BEGIN EXCERPT

Watanabe-Good-ShepherdA sermon for the Fourth Sunday of Easter, April 22, 2018.  The scripture readings are Acts 4:5-12Psalm 231 John 3:16-24, and John 10:11-18

Listen to the Gospel &  sermon HERE

There’s an old preacher’s story about a priest who was traveling with members of his parish in the Holy Land. Like some priests (certainly none around here), this priest loved to talk. While going through Israel, this priest like to tell his parish about what they had seen, what they were seeing and about what they were about to see.

The priest had particular information about sheep and shepherds. He told the people on the tour bus to be on the lookout for sheep and shepherds. “Notice how the shepherd always leads the sheep,” he said. “The shepherd knows the way and the sheep follow.”

But as the tour bus rounded a curve, there just beside the road was a flock of sheep and a man who was walking behind them. He looked determined and seemed almost to be driving the sheep. The priest was outraged. Here he had been carefully explaining to his people what they should see, and here was something that just didn’t fit. He asked the bus driver to stop the bus, they all got out and he ran up to the man and said to him, “Sir, I’ve just been telling my friends here that the shepherd always leads the sheep, and then we look out and we see you walking behind them. What’s going on?” The man looked at the priest and said, “No, you’re absolutely right. The shepherd does always walk in front and leads the sheep. I’m not the shepherd. I’m the butcher.”

One moral of the story is to “Be careful who you follow.”

There’s a lot of sheep and shepherd imagery in the Bible. Sometimes it might not exactly resonate with us, most of us being urban people.  After all, when is the last time you identified with a sheep? (I don’t mean, “when have you identified as a black sheep”—that’s something else.)

END EXCERPT

● INSTRUCTIONS
A: In the sermon, who does the man walking behind the sheep say he is?
B: Pick up the Good Shepherd sermon where it stops and write what comes next.

BEGIN STORED DATA

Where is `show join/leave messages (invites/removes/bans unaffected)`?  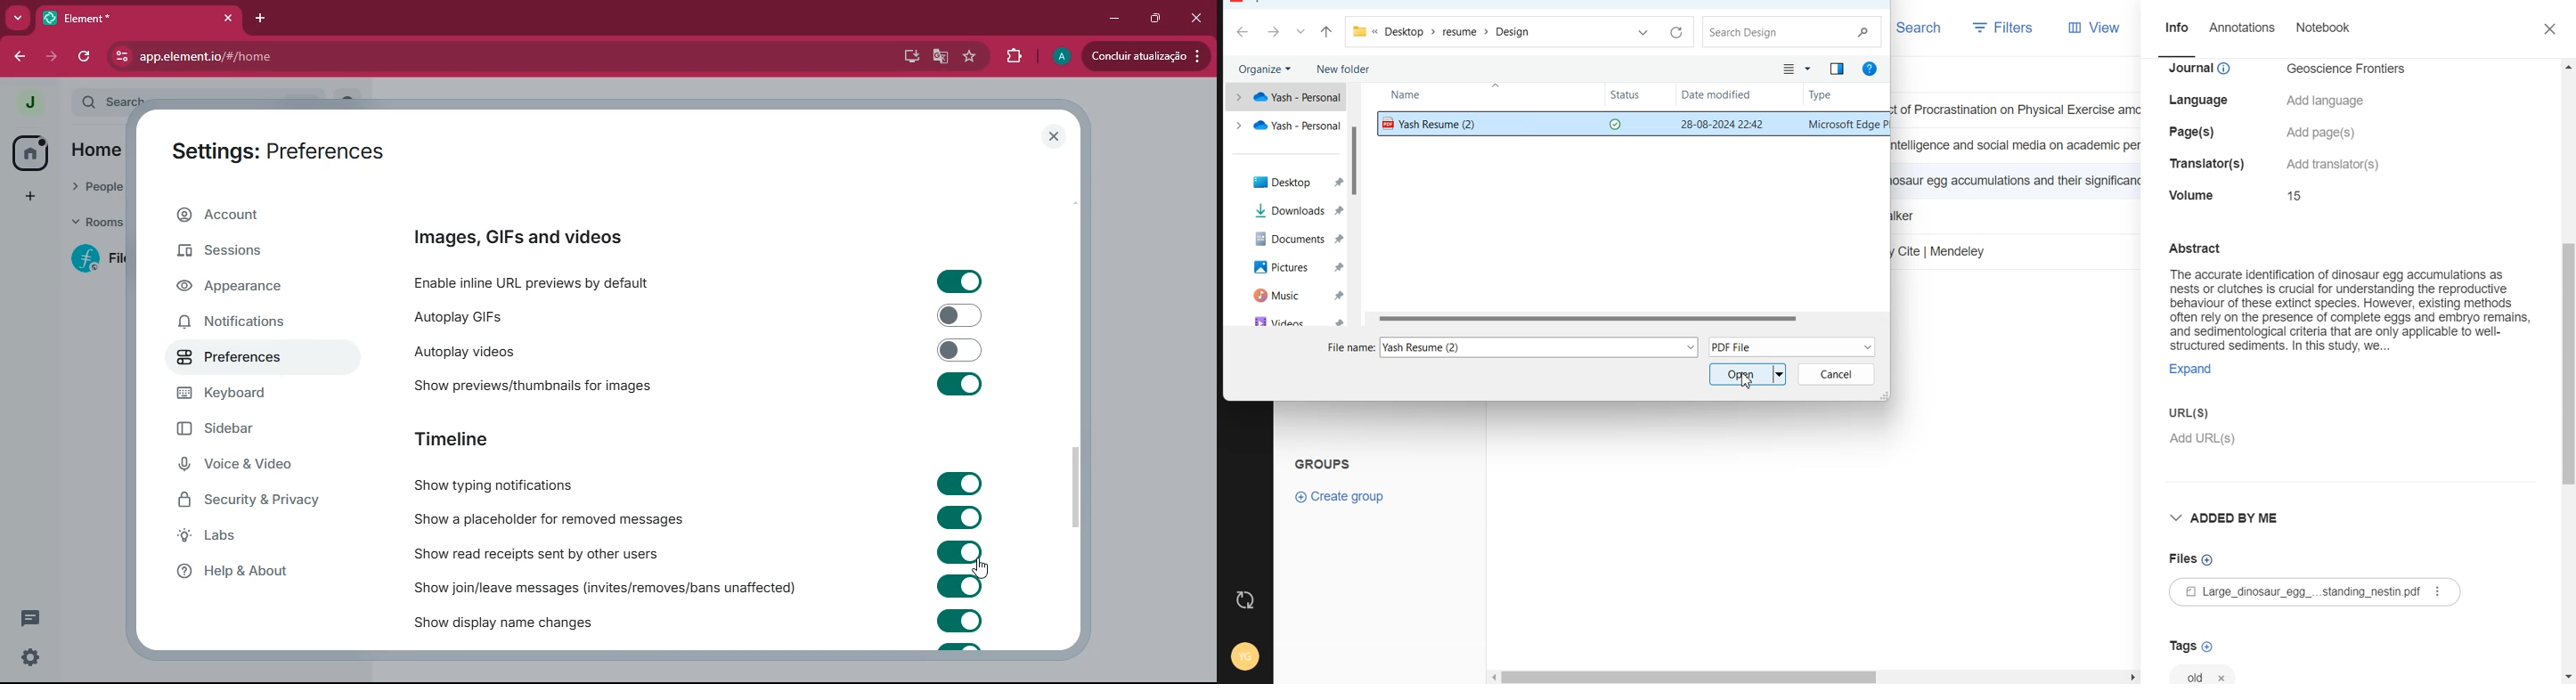
show join/leave messages (invites/removes/bans unaffected) is located at coordinates (607, 586).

END STORED DATA

● SOLVED TASKS
A: The butcher.

B:
As odd as the image of people as sheep might be for us, it would have been a familiar image for many of the people Jesus taught and talked with.  People who heard the prophets, and especially those who listened to Jesus preach all through Galilee knew that sheep tended to move along sometimes following a shepherd, but other times finding themselves having wandered off entirely. Sometimes the sheep would wander into danger and by the time they realized they were in danger, it was almost too late.

Jesus was not the only charismatic teacher and healer who could be followed. Biblical and historical scholars tell us that during the time of Jesus, there were many who claimed to be messiahs, who claimed to prophesy the future, who claimed to be magical, and even a few who claimed to heal. Who, then should we follow?

In today’s Gospel, Jesus reminds us of one way that we can always tell. He says, “My sheep hear my voice, and I know them, and they follow me.  I lay down my life for them and I give them eternal life. They shall never perish, and no one shall snatch them out of my hand.” Jesus is saying that if we stay close to him—through prayer and silence, through involvement at some level with other people of faith, by making sure we spend some time occasionally getting out of ourselves and helping others—we will recognize the voice of Jesus, we will feel the presence of the one who never forgets our name.

There are so many who would have us follow them—whether it’s a political leader, a boss, a colleague, or a neighbor. It might be advertiser, sports figures, or the leading voices in academics or the arts— there are many, many possibilities asking us to follow. But as Christians, we recall that we are named at baptism, and God whispers that name again and again, inviting us closer, inviting us to a life of love.

Today’s epistle connects words with action as the writer of 1 John reminds us,

We know love by this, that he laid down his life for us– and we ought to lay down our lives for one another. How does God’s love abide in anyone who has the world’s goods and sees a brother or sister in need and yet refuses help? Little children, let us love, not in word or speech, but in truth and action.

As we continue to celebrate the Resurrection of the Lord Jesus Christ and look for evidence of resurrection in our lives, may we indeed “hear his voice, know him who calls us each by name, and follow where he leads.”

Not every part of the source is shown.